A Survey of Incremental Transfer Learning: Combining Peer-to-Peer
Federated Learning and Domain Incremental Learning for Multicenter
Collaboration
- URL: http://arxiv.org/abs/2309.17192v1
- Date: Fri, 29 Sep 2023 12:43:21 GMT
- Title: A Survey of Incremental Transfer Learning: Combining Peer-to-Peer
Federated Learning and Domain Incremental Learning for Multicenter
Collaboration
- Authors: Yixing Huang, Christoph Bert, Ahmed Gomaa, Rainer Fietkau, Andreas
Maier, Florian Putz
- Abstract summary: Data privacy constraints impede the development of high performance deep learning models from multicenter collaboration.
Weight transfer methods share intermediate model weights without raw data and hence can bypass data privacy restrictions.
Performance drops are observed when the model is transferred from one center to the next because of forgetting the problem.
In this work, a conventional domain/task incremental learning framework is adapted for incremental transfer learning.
- Score: 6.064986446665161
- License: http://arxiv.org/licenses/nonexclusive-distrib/1.0/
- Abstract: Due to data privacy constraints, data sharing among multiple clinical centers
is restricted, which impedes the development of high performance deep learning
models from multicenter collaboration. Naive weight transfer methods share
intermediate model weights without raw data and hence can bypass data privacy
restrictions. However, performance drops are typically observed when the model
is transferred from one center to the next because of the forgetting problem.

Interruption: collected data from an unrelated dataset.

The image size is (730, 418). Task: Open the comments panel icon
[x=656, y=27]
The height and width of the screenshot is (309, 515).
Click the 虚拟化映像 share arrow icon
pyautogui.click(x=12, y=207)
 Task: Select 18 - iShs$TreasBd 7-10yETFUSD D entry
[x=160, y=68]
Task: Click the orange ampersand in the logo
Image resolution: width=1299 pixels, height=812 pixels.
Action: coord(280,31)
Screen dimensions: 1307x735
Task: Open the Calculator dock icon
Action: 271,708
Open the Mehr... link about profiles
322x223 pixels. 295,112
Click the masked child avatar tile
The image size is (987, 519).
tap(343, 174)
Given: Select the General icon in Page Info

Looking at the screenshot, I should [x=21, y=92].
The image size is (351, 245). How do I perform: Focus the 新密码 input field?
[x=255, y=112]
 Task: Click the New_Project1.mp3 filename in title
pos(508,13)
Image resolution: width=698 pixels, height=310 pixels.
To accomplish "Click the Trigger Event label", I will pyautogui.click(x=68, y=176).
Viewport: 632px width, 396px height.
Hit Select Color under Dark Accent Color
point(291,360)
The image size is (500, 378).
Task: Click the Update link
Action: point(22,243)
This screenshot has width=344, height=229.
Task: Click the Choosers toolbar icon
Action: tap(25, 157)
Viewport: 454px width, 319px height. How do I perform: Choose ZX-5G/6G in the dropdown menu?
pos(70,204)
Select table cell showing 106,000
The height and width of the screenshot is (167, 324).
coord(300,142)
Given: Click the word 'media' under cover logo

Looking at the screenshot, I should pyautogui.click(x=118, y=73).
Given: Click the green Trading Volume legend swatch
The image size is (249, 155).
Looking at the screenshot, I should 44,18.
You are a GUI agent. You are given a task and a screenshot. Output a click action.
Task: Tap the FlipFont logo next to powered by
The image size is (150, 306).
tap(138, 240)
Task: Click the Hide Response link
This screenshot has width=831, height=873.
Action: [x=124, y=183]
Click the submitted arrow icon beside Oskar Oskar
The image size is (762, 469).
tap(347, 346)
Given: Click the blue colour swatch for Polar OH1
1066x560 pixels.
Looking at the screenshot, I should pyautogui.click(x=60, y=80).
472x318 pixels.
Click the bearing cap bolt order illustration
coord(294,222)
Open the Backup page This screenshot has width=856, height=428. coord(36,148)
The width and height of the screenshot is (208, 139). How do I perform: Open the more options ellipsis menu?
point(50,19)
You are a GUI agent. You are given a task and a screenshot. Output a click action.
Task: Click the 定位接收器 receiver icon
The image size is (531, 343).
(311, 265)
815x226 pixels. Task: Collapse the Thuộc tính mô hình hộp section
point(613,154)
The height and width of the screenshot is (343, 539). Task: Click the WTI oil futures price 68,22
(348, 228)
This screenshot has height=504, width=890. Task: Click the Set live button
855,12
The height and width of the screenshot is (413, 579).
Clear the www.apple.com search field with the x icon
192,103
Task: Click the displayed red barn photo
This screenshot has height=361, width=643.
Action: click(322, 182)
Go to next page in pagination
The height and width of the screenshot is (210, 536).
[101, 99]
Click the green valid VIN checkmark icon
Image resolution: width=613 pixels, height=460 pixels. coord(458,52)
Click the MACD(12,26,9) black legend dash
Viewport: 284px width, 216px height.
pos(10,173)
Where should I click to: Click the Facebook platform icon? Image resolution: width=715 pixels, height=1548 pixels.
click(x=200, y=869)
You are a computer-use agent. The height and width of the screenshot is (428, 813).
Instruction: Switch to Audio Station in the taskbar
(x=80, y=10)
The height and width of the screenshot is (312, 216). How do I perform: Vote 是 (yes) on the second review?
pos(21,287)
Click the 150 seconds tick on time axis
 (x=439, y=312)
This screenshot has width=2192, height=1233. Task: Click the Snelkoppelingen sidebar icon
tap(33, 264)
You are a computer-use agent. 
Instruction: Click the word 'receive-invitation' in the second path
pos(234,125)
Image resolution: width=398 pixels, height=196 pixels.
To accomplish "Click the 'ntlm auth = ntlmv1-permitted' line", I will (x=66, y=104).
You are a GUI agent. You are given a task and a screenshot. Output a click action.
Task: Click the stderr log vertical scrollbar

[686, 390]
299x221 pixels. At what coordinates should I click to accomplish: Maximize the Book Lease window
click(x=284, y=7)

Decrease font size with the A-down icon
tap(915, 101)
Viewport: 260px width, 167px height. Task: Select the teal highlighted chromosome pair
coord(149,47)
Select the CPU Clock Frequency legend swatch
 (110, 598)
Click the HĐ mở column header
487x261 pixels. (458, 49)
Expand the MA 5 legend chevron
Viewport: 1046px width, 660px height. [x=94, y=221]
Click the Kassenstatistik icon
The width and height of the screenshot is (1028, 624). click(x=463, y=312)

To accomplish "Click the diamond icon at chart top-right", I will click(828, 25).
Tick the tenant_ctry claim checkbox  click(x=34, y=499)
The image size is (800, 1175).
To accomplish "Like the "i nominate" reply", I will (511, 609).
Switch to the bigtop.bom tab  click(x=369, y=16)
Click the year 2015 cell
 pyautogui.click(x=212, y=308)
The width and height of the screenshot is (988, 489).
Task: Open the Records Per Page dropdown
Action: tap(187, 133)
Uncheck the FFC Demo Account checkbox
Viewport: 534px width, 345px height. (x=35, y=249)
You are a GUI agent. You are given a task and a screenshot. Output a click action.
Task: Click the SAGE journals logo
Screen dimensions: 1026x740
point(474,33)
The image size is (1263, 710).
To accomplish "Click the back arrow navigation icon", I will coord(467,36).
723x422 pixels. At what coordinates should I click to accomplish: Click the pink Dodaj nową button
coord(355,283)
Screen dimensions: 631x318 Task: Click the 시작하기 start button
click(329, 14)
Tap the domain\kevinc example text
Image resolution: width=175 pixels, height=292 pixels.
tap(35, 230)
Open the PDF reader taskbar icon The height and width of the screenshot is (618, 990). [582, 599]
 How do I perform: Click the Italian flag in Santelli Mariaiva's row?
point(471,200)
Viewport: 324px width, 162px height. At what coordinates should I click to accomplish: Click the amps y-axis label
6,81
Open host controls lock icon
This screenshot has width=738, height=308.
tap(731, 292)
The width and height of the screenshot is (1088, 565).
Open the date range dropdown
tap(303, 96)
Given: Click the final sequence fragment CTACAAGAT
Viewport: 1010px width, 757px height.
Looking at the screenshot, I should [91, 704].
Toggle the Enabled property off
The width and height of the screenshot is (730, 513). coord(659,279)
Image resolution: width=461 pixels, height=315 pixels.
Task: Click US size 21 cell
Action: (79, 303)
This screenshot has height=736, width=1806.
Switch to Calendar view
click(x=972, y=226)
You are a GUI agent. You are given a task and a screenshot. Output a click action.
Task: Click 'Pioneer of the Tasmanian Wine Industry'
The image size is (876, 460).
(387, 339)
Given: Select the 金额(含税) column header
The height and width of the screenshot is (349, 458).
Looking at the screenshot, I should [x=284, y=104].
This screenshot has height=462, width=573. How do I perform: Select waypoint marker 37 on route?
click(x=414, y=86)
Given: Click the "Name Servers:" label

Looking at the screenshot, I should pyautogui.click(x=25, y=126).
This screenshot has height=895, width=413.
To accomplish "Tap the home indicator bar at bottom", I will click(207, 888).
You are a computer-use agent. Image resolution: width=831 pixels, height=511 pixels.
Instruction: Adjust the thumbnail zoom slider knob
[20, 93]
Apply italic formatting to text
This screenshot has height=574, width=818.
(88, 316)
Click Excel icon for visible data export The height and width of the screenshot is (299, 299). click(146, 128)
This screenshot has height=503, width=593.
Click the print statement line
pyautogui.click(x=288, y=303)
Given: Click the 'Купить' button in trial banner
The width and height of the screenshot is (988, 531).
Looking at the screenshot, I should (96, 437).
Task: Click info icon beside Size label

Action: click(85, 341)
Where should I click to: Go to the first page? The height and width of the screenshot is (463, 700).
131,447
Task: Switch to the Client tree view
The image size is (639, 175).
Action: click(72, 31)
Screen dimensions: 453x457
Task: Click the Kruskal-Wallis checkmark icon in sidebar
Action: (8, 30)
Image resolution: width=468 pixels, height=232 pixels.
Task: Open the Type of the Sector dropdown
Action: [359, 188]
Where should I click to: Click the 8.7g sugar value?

Incremental transfer learning, which combines peer-to-peer federated learning
and domain incremental learning, can overcome the data privacy issue and
meanwhile preserve model performance by using continual learning techniques. In
this work, a conventional domain/task incremental learning framework is adapted
for incremental transfer learning. A comprehensive survey on the efficacy of
different regularization-based continual learning methods for multicenter
collaboration is performed. The influences of data heterogeneity, classifier
head setting, network optimizer, model initialization, center order, and weight
transfer type have been investigated thoroughly. Our framework is publicly
accessible to the research community for further development.